* PASSAGE TO READ *
========

Marigold Jam said...

Oh Meggie I was thinking of you only yesterday and planning to write an e-mail to see how you were. There are no words that will make things better and nothing any of us can do to help unless just knowing that we are here and thinking of you helps. I can't begin to imagine (I don't want to imagine if truth be told) how awful your life has been these past few years but I do believe that you will come through this terrible time eventually and know a certain amount of peace. Life will never be the same - how could it - but it will have its good times again I am sure. I have missed your e-mails and the wonderful photos you often sent.

Thimbleanna said...

Dear Sweet Meggie. We're all here pulling for you, although, any words at a time like this seem hollow and empty. Thinking of you and sending you very big hugs.

ancient one said...

So, so sorry for this dark place you are in today. I hope a tiny bit of sunshine and hope will soon make its way to you and become brighter each day ever after. (Hugs) XOXO

Ali Honey said...

Hi Meg, I am being a coward - I don't know what to say to you except keep writing - it might help. I have never been where you are right now so I don't know how it feels. If the same happened to me I would be in a right predicament - I could not run this place on my own I can't drive all the mowers etc. Being alone is one thing, being lonely quite another.
I really hope something eventually helps you from the dark place. It will have to be something in a different direction.
Hugs and encouragement from Ali.


Aunty Evil said...

Meggie I am so sorry that you are having such a hard time with it all. So understandable, and you mustn't feel that you have to live to a timetable.

Everyone copes differently, and for you, this is how you cope. There are no right or wrong ways to do this.

I'm not going to tell you that the sun will shine on your face again, I don't know when or whether it will.

But you have to deal with this in the way you know best. Don't try to be someone you're not until you are ready to be who you want to be.

You have been through a shattering experience...so it is understandable you feel shattered!

Anonymous said...

Meggie,
WE are here to hear you. Share and we will do our part to share the bleakness and perhaps help carry the load. But do also share with us all the good things about Gom and your son. Do also share with us about your daughter and about Zane. Hugs.

sueeeus said...

Oh Meggie. Like so many already have said, we are here to hear you. How you feel is important! Writing it out is important! It's an avenue to release emotions, to process thoughts and feelings. Please don't be afraid to voice your innermost feelings. Shout them out! They are yours, they belong to you, they are a part of you. They matter! You are fully entitled!

I wish there were some easy way to assuage grief. I wish for you rays and beams of sunshine and loving warmth. My thoughts are with you.

quiltmom anna said...

Meggie,
What a difficult leg of life's journey you are on just now. Having children is one of life's special gifts and I know that I would do anything for my son- so it would be so hard to watch him suffer like you did with your beloved Brett. Grief has no time line- perhaps writing will give you some comfort. In the meantime, know that you are well loved by others who want to bring you comfort and solace during these difficult times. Sending you a big cyber thoughts and positive healing energy.
Warmest regards,
As always,
Anna

Unknown said...

and here is a place you can come to. To vent to cry to just say what you must get out. We are here with love and patience for you, always. You have walked through a very very hard place, may still be in the mists of it. But know you can always come here and find love.

Tanya said...

It is hard to read your pain... I think all of us wonder if when something so horrendous happens how we will survive. Thank you for sharing.

Pauline said...

Ah Meggie, never feel the need to apologize for those feelings of grief and despair. Sometimes just putting them into the air in front of you helps you be free of them for a time. I often think of you even though I am not in touch or online much anymore. Sending you a virtual hug and hope that the good days come more frequently.

========

* THE PROBLEM *
Give again the part of the comments that opens with the words containing "Dear Sweet Meggie." and closes with "encouragement from Ali.", switching "dark place" to "shadowy place" throughout.

Screenshot grounding data
========

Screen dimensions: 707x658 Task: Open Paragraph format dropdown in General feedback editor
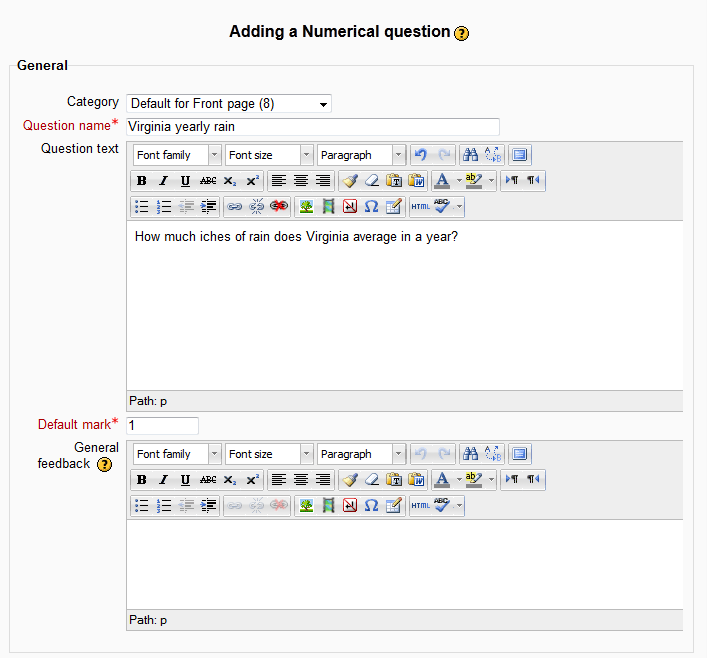tap(361, 454)
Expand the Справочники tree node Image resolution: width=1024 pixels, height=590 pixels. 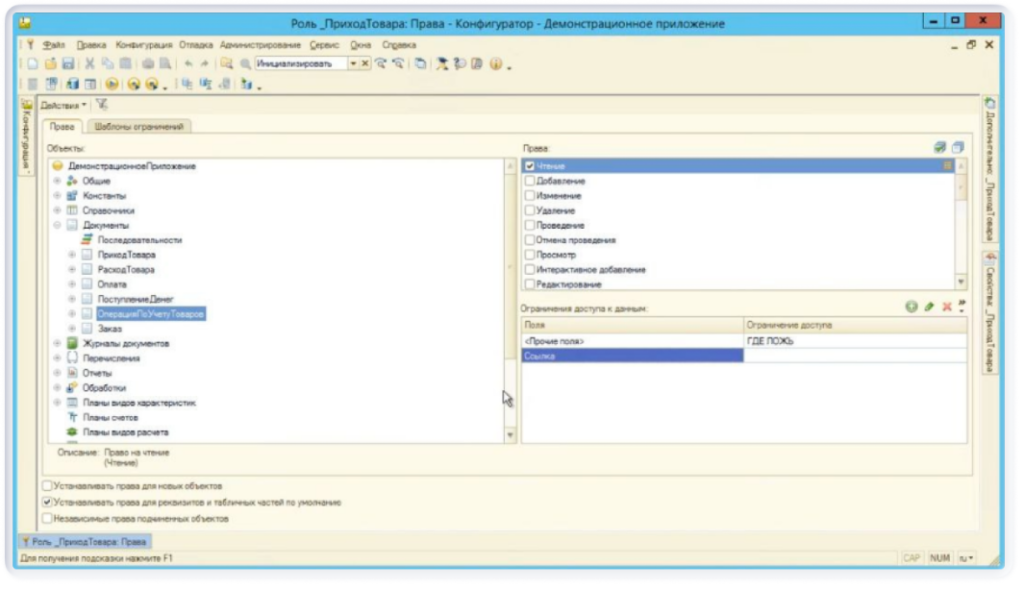pos(58,211)
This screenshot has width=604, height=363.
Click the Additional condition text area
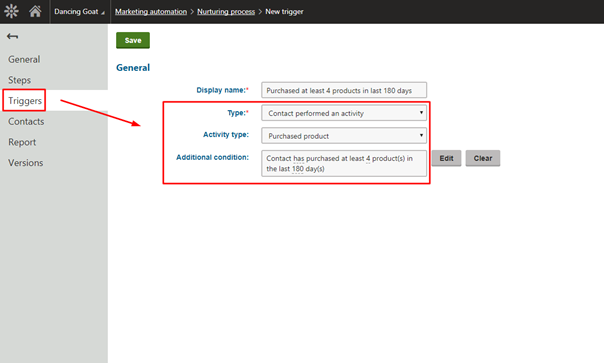click(x=344, y=163)
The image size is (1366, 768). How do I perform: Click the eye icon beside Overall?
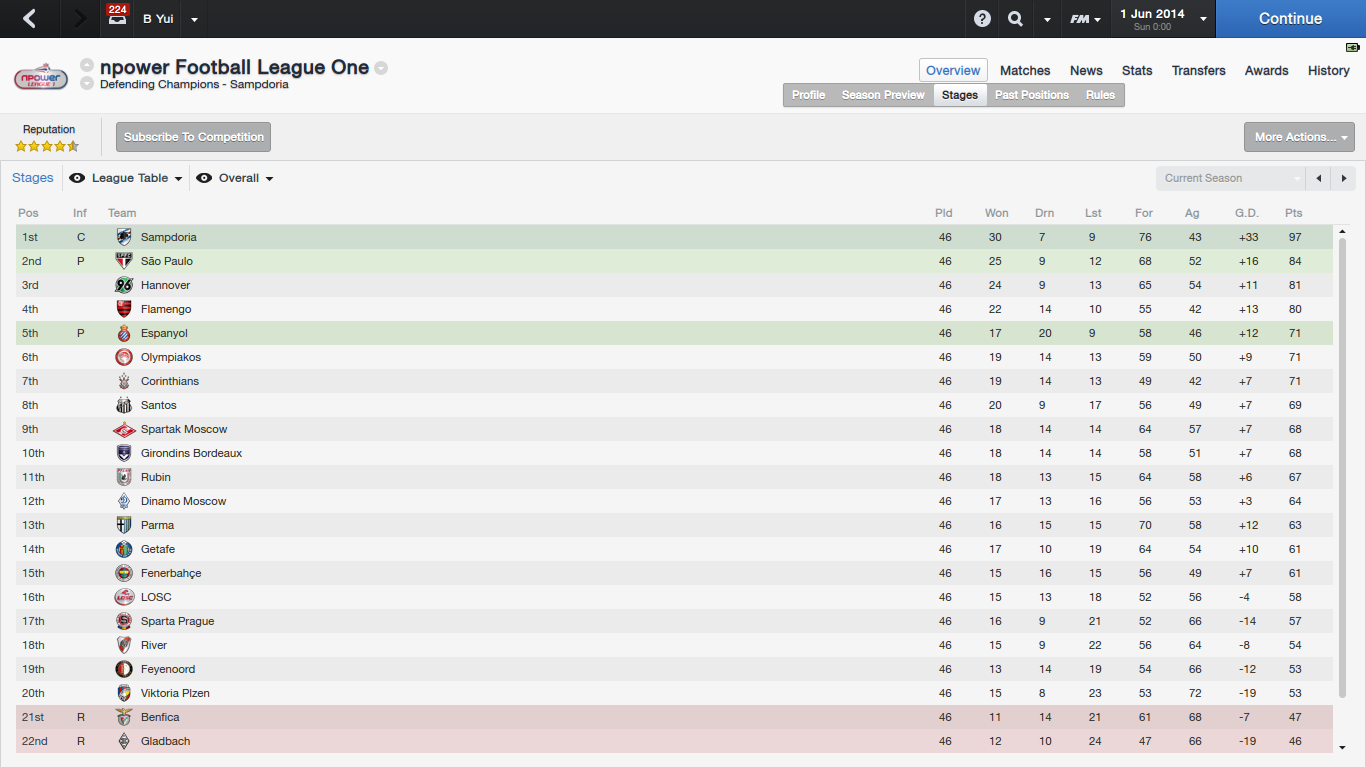click(x=204, y=178)
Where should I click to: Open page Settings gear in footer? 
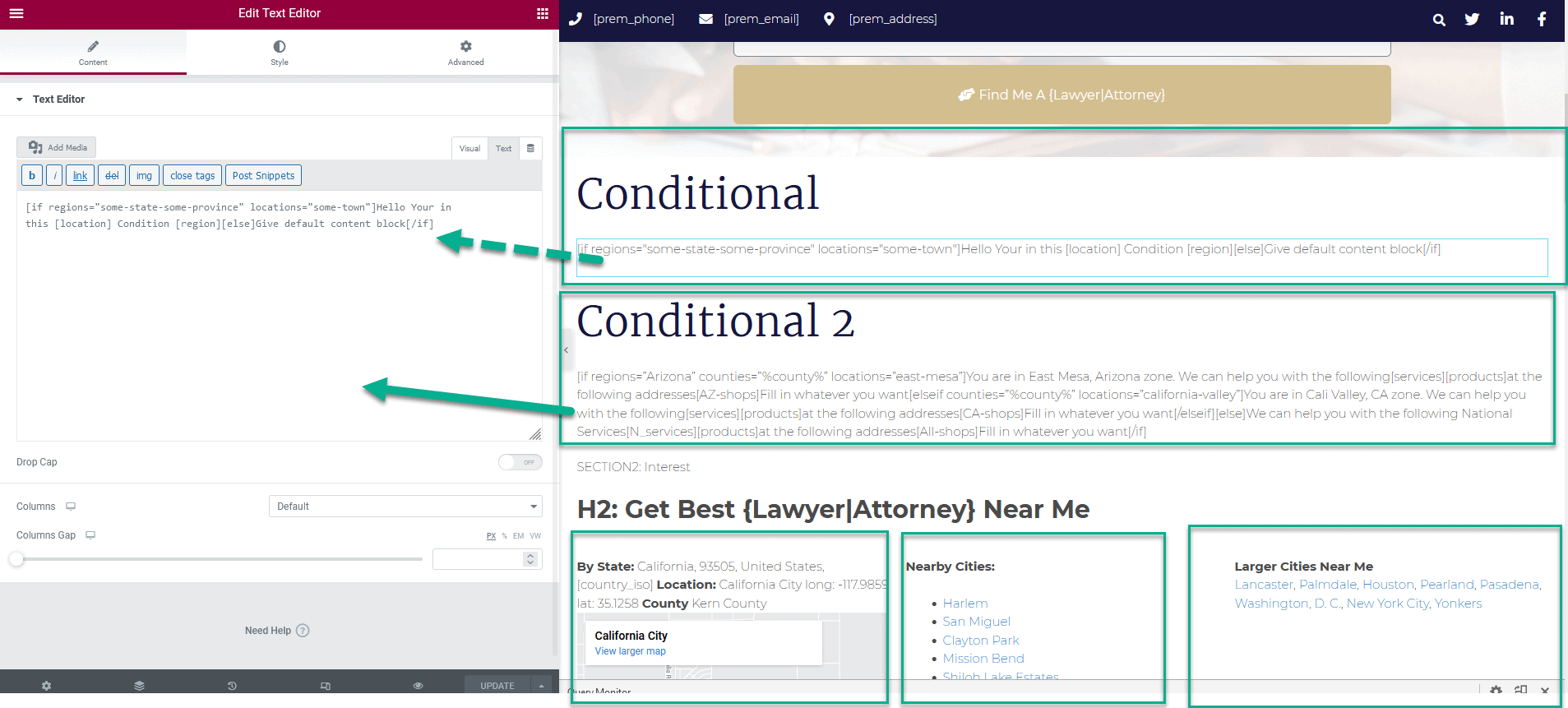pos(46,686)
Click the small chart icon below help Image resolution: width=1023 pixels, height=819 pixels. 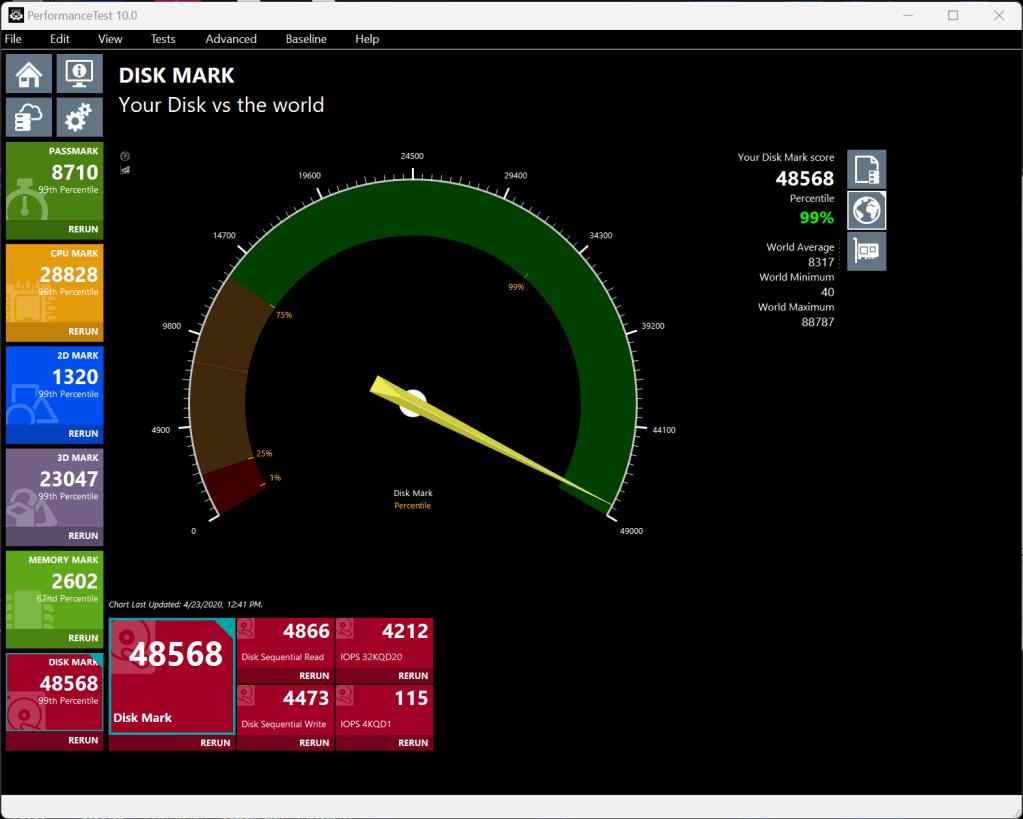[x=125, y=170]
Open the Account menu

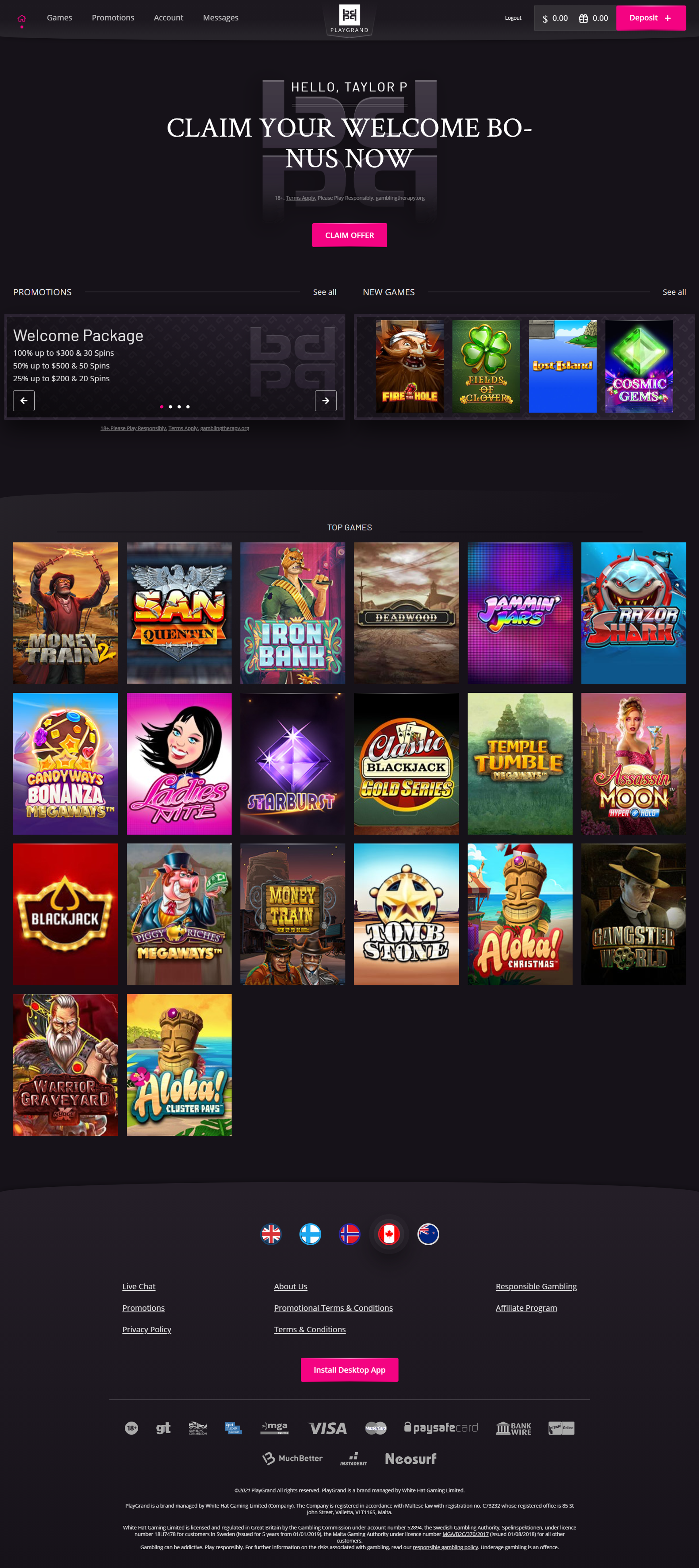coord(169,18)
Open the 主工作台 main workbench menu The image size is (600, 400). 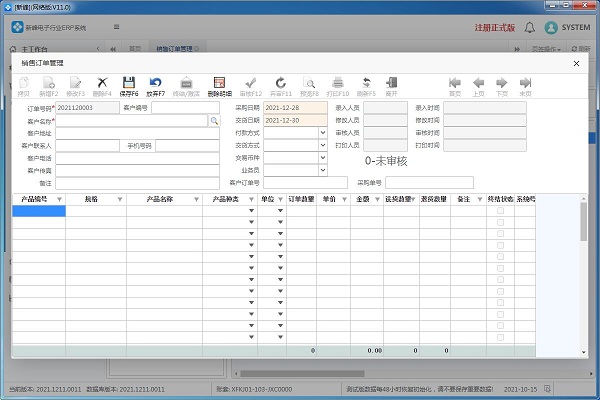tap(33, 48)

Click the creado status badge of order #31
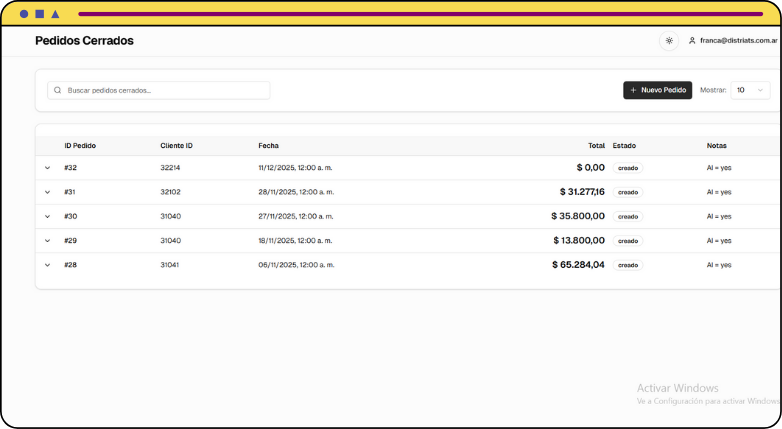628,192
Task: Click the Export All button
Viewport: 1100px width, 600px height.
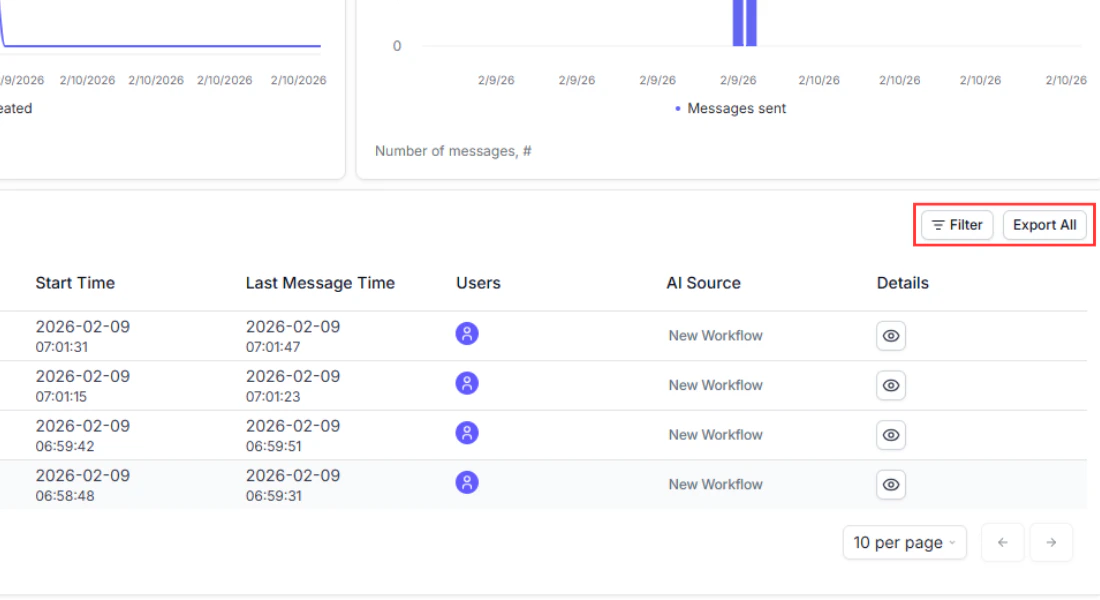Action: click(x=1044, y=225)
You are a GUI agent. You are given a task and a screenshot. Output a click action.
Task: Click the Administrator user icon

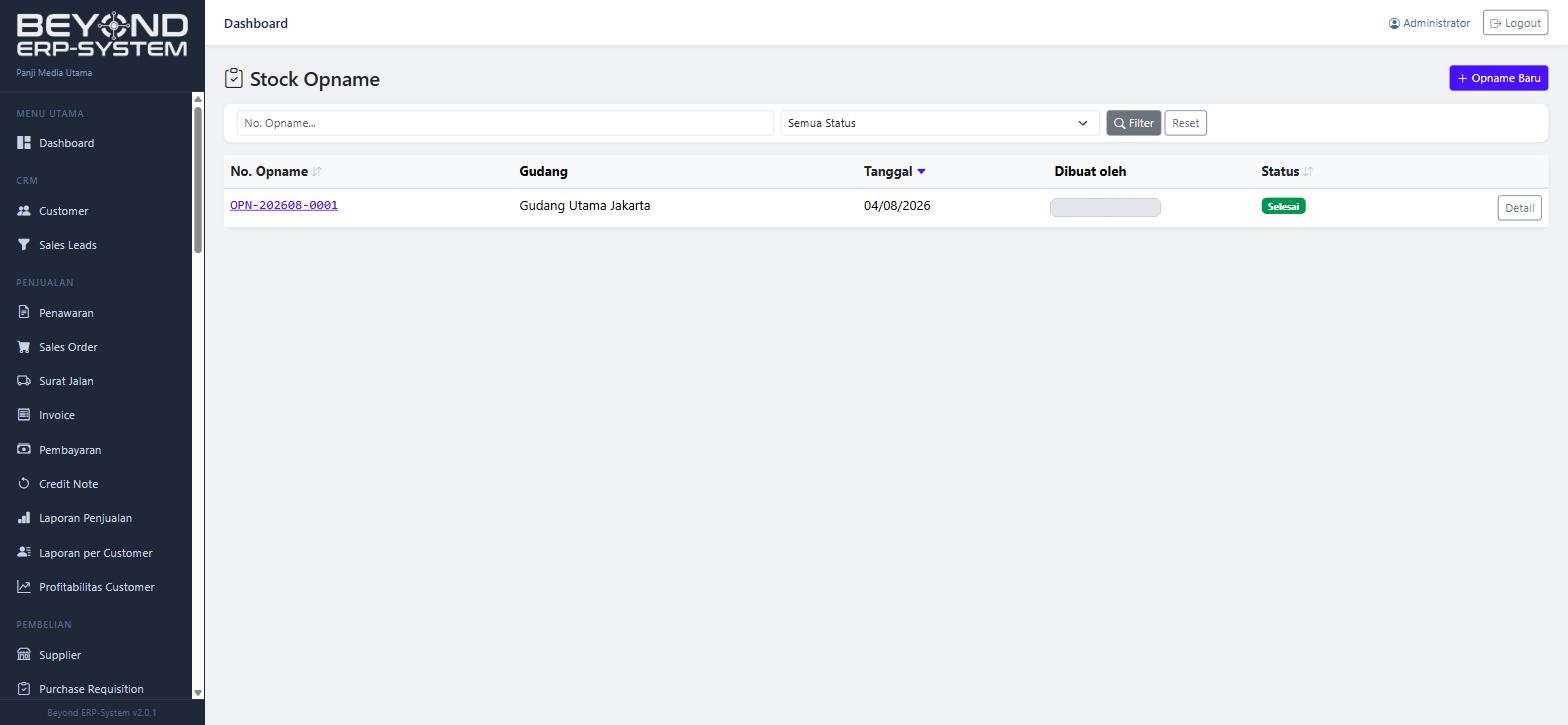click(1394, 23)
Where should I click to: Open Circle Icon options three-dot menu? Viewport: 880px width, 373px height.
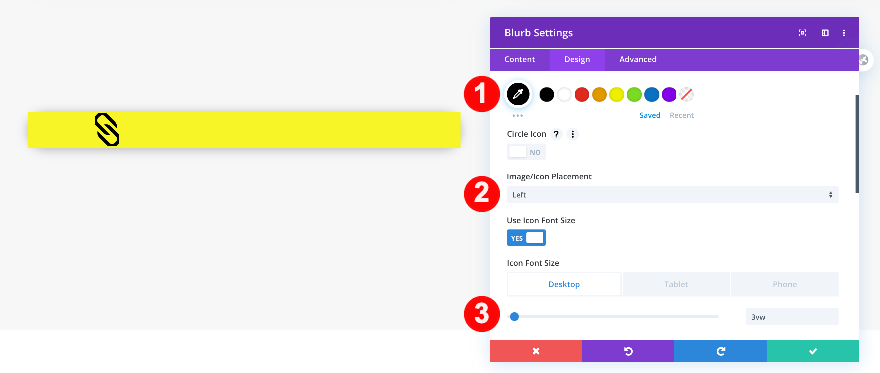[572, 135]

========

* TASK OUTPUT *
Dear Sweet Meggie. We're all here pulling for you, although, any words at a time like this seem hollow and empty. Thinking of you and sending you very big hugs.

ancient one said...

So, so sorry for this shadowy place you are in today. I hope a tiny bit of sunshine and hope will soon make its way to you and become brighter each day ever after. (Hugs) XOXO

Ali Honey said...

Hi Meg, I am being a coward - I don't know what to say to you except keep writing - it might help. I have never been where you are right now so I don't know how it feels. If the same happened to me I would be in a right predicament - I could not run this place on my own I can't drive all the mowers etc. Being alone is one thing, being lonely quite another.
I really hope something eventually helps you from the shadowy place. It will have to be something in a different direction.
Hugs and encouragement from Ali.